Pixel coordinate grounding data:
▼▼▼
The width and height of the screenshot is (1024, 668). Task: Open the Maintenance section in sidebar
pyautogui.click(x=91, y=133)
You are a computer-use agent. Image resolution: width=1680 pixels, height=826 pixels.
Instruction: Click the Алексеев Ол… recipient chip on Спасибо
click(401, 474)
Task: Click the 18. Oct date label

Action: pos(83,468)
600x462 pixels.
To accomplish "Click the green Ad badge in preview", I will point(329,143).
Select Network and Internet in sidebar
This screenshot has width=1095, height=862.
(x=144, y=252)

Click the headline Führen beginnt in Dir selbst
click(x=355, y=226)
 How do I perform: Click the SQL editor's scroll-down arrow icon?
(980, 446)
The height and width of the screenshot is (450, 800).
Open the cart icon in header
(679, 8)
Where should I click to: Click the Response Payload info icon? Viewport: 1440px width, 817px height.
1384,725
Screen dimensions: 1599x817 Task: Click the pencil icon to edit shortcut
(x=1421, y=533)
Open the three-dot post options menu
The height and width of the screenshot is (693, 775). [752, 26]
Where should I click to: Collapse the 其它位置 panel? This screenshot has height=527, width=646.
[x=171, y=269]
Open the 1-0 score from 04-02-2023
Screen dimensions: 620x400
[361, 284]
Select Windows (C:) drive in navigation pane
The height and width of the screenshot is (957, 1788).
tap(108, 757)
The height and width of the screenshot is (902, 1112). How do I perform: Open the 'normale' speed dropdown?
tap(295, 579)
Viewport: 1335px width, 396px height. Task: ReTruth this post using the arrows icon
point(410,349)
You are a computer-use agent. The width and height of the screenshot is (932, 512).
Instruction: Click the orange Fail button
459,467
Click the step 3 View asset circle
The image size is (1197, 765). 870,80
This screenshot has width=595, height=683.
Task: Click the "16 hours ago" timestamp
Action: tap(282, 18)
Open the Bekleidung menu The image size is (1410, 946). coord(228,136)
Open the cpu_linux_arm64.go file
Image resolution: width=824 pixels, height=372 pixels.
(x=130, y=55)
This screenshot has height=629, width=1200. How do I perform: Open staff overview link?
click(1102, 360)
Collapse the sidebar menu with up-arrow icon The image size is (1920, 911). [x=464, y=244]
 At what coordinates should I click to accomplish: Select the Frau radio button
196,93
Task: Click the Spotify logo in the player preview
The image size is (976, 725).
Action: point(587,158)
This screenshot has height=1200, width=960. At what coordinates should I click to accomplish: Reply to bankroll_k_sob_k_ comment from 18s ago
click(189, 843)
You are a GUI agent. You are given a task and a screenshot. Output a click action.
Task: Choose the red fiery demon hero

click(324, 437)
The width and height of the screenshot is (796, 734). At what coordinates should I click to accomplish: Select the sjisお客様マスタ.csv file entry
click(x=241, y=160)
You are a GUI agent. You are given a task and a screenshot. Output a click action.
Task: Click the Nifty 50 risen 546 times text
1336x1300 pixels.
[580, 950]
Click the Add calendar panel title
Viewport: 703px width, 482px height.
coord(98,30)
▲▲▲
The exact wording of every entry above should be written out again.

The width and height of the screenshot is (1024, 668). Task: Open the Maintenance section in sidebar
pyautogui.click(x=91, y=133)
You are a computer-use agent. Image resolution: width=1680 pixels, height=826 pixels.
Instruction: Click the Алексеев Ол… recipient chip on Спасибо
click(401, 474)
Task: Click the 18. Oct date label

Action: pos(83,468)
600x462 pixels.
To accomplish "Click the green Ad badge in preview", I will point(329,143).
Select Network and Internet in sidebar
This screenshot has width=1095, height=862.
(x=144, y=252)

Click the headline Führen beginnt in Dir selbst
click(x=355, y=226)
 How do I perform: Click the SQL editor's scroll-down arrow icon?
(980, 446)
The height and width of the screenshot is (450, 800).
Open the cart icon in header
(679, 8)
Where should I click to: Click the Response Payload info icon? Viewport: 1440px width, 817px height.
1384,725
Screen dimensions: 1599x817 Task: Click the pencil icon to edit shortcut
(x=1421, y=533)
Open the three-dot post options menu
The height and width of the screenshot is (693, 775). [752, 26]
Where should I click to: Collapse the 其它位置 panel? This screenshot has height=527, width=646.
[x=171, y=269]
Open the 1-0 score from 04-02-2023
Screen dimensions: 620x400
[361, 284]
Select Windows (C:) drive in navigation pane
The height and width of the screenshot is (957, 1788).
tap(108, 757)
The height and width of the screenshot is (902, 1112). How do I perform: Open the 'normale' speed dropdown?
tap(295, 579)
Viewport: 1335px width, 396px height. Task: ReTruth this post using the arrows icon
point(410,349)
You are a computer-use agent. The width and height of the screenshot is (932, 512).
Instruction: Click the orange Fail button
459,467
Click the step 3 View asset circle
The image size is (1197, 765). 870,80
This screenshot has width=595, height=683.
Task: Click the "16 hours ago" timestamp
Action: tap(282, 18)
Open the Bekleidung menu The image size is (1410, 946). coord(228,136)
Open the cpu_linux_arm64.go file
Image resolution: width=824 pixels, height=372 pixels.
(x=130, y=55)
This screenshot has height=629, width=1200. How do I perform: Open staff overview link?
click(1102, 360)
Collapse the sidebar menu with up-arrow icon The image size is (1920, 911). [x=464, y=244]
 At what coordinates should I click to accomplish: Select the Frau radio button
196,93
Task: Click the Spotify logo in the player preview
The image size is (976, 725).
Action: point(587,158)
This screenshot has height=1200, width=960. At what coordinates should I click to accomplish: Reply to bankroll_k_sob_k_ comment from 18s ago
click(189, 843)
You are a GUI agent. You are given a task and a screenshot. Output a click action.
Task: Choose the red fiery demon hero

click(324, 437)
The width and height of the screenshot is (796, 734). At what coordinates should I click to accomplish: Select the sjisお客様マスタ.csv file entry
click(x=241, y=160)
You are a GUI agent. You are given a task and a screenshot. Output a click action.
Task: Click the Nifty 50 risen 546 times text
1336x1300 pixels.
[580, 950]
Click the Add calendar panel title
Viewport: 703px width, 482px height.
coord(98,30)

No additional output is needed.